Transcribe the following entries word for word; no picture is to appear in the copy.

(MATERIAL TO PROCESS):
^^^^^^^^

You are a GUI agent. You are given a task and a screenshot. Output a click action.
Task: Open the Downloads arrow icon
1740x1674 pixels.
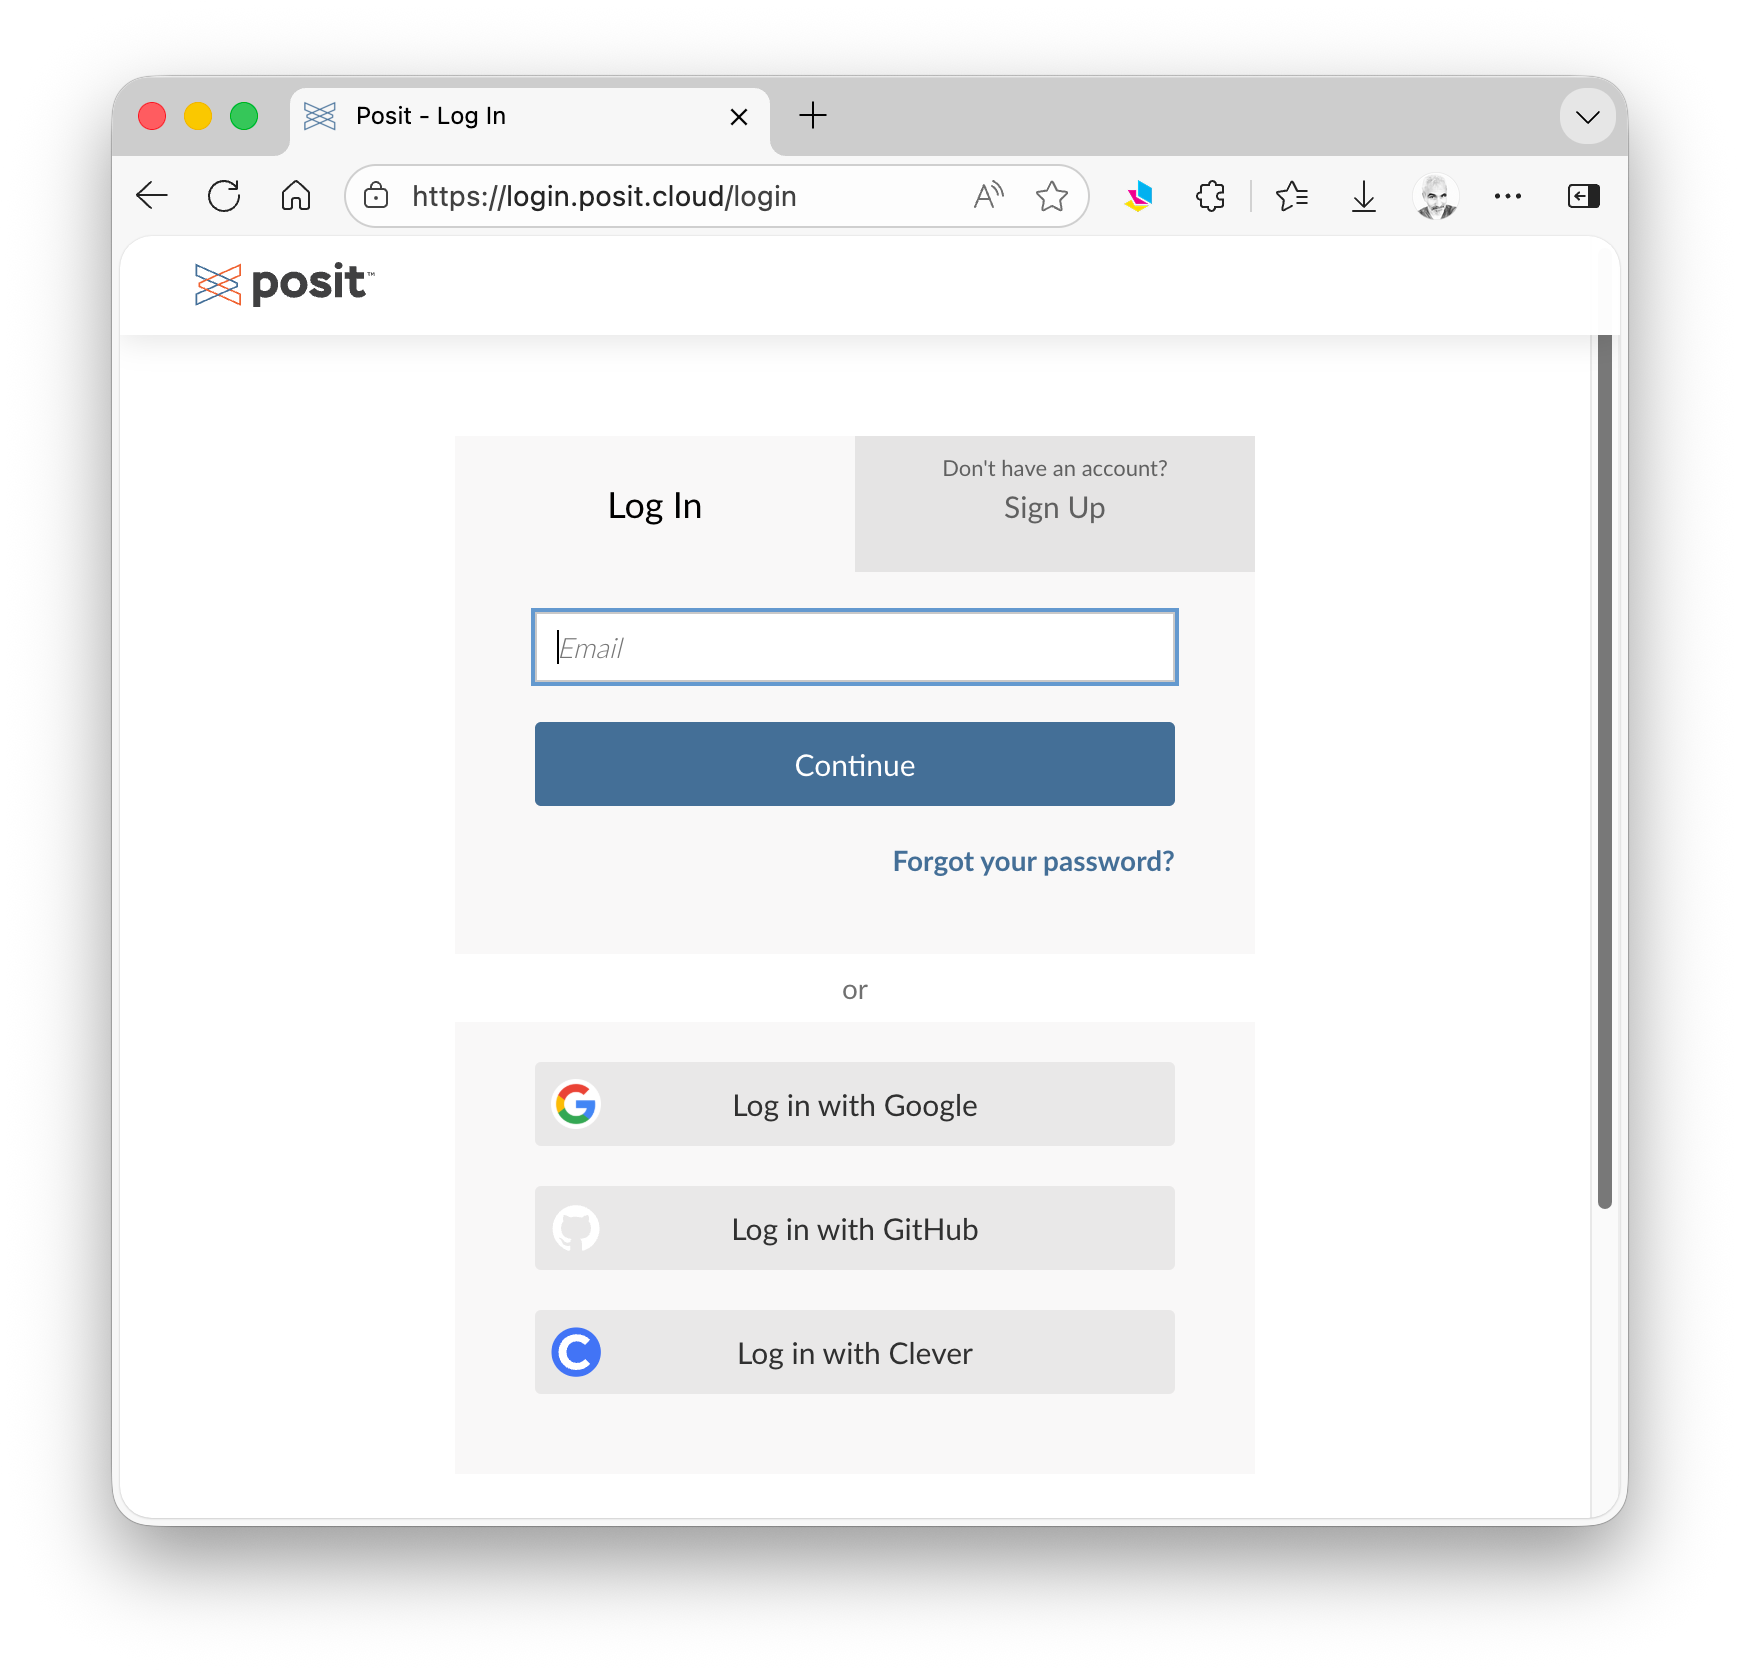pyautogui.click(x=1364, y=196)
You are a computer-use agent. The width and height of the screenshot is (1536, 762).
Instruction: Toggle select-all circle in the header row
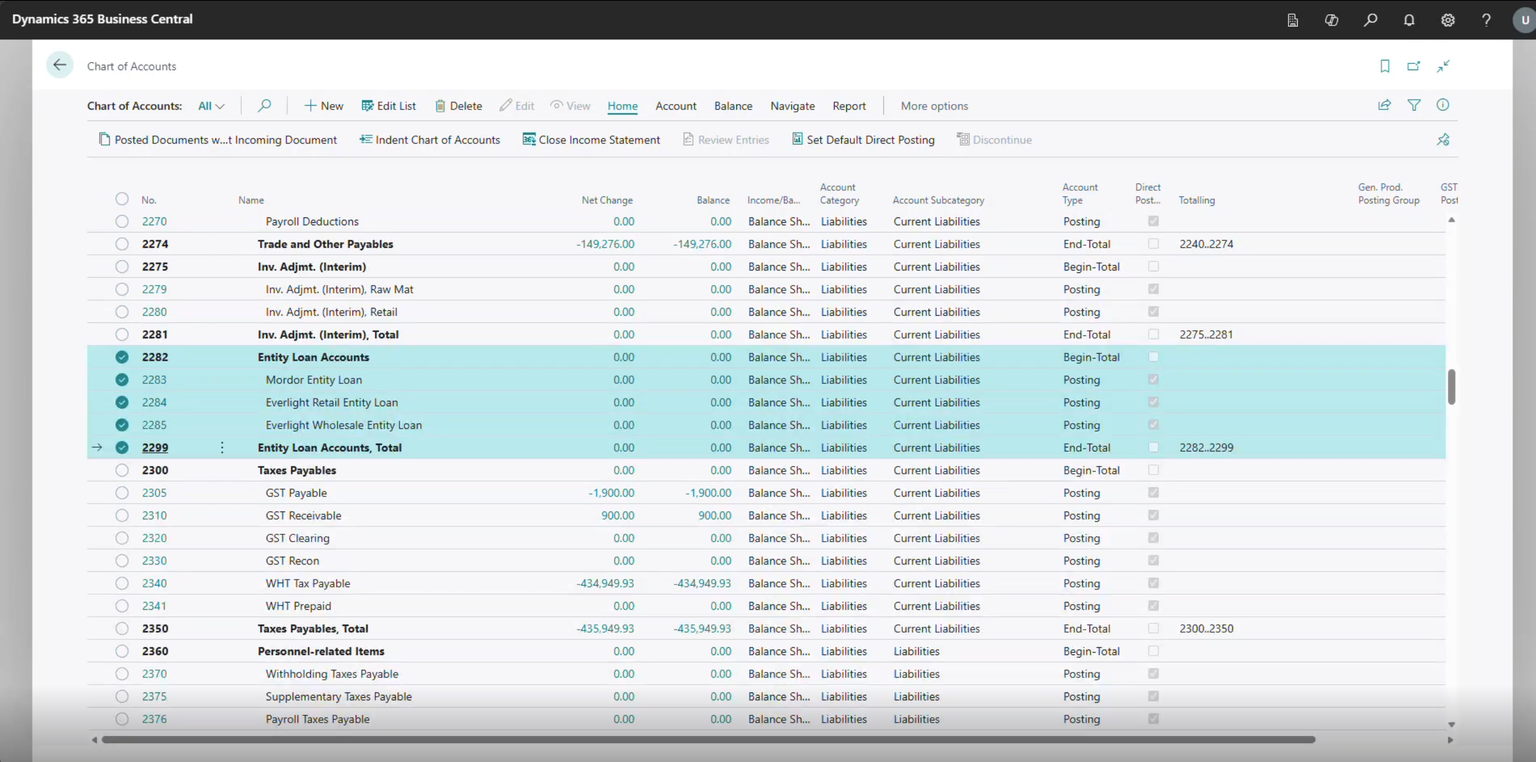pos(122,199)
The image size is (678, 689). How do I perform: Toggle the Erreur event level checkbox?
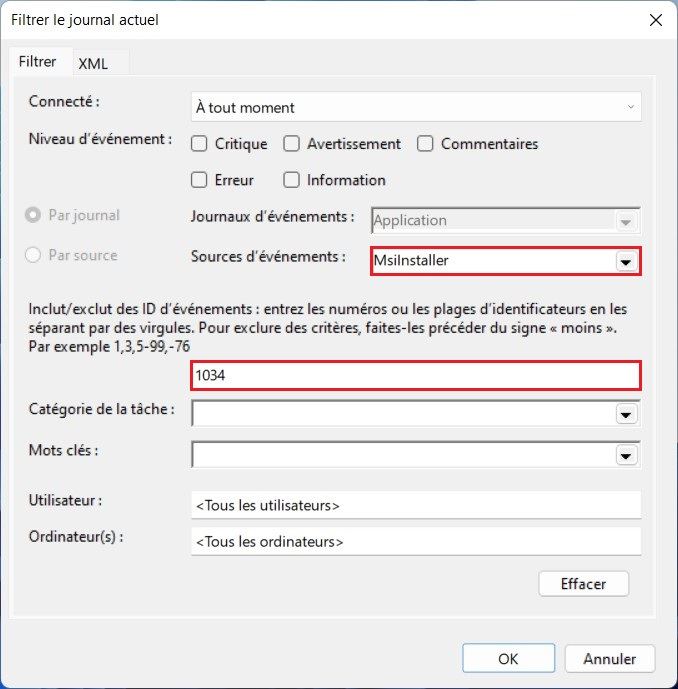[x=199, y=180]
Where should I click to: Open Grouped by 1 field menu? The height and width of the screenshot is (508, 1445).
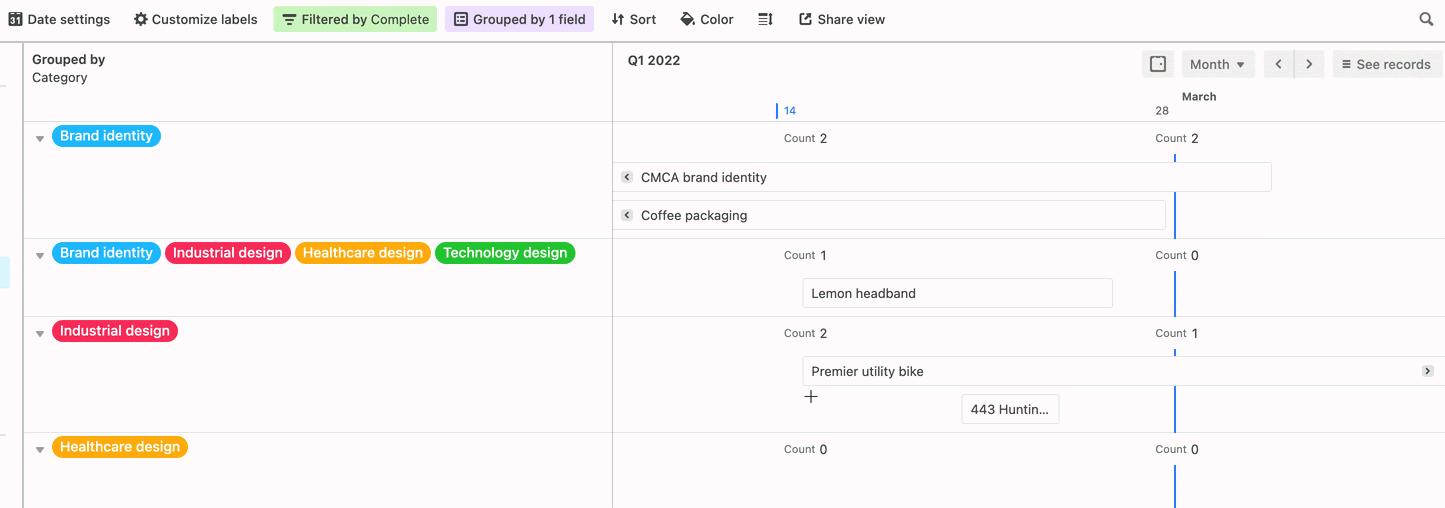pyautogui.click(x=519, y=19)
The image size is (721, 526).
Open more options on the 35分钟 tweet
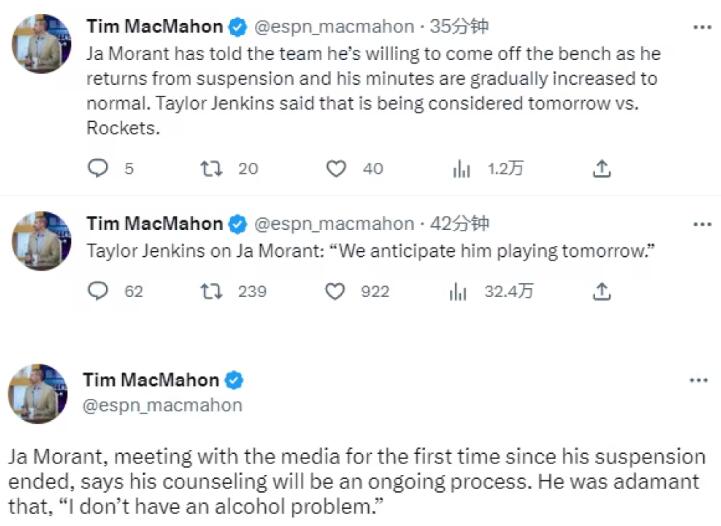tap(702, 28)
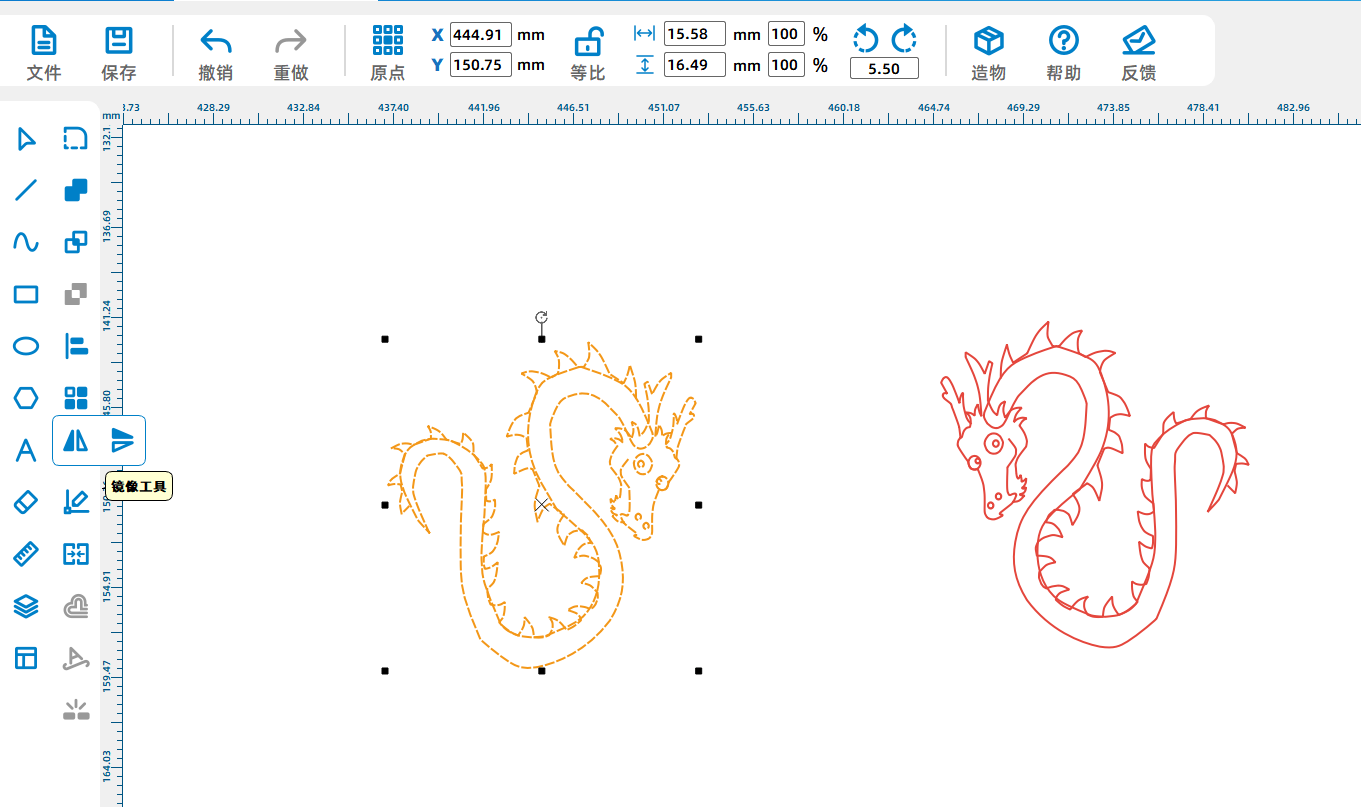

^^^^^^^^

(WRITTEN SOLUTION):
You are a GUI agent. You are given a task and a screenshot. Output a click action.
Task: Open the Downloads arrow icon
1740x1674 pixels.
pyautogui.click(x=1364, y=196)
You are a computer-use agent. The width and height of the screenshot is (1536, 762).
Instruction: Toggle select-all circle in the header row
pos(122,199)
The image size is (678, 689). How do I perform: Toggle the Erreur event level checkbox?
[x=199, y=180]
Where should I click to: Open Grouped by 1 field menu? The height and width of the screenshot is (508, 1445).
pyautogui.click(x=519, y=19)
The image size is (721, 526).
Open more options on the 35分钟 tweet
tap(702, 28)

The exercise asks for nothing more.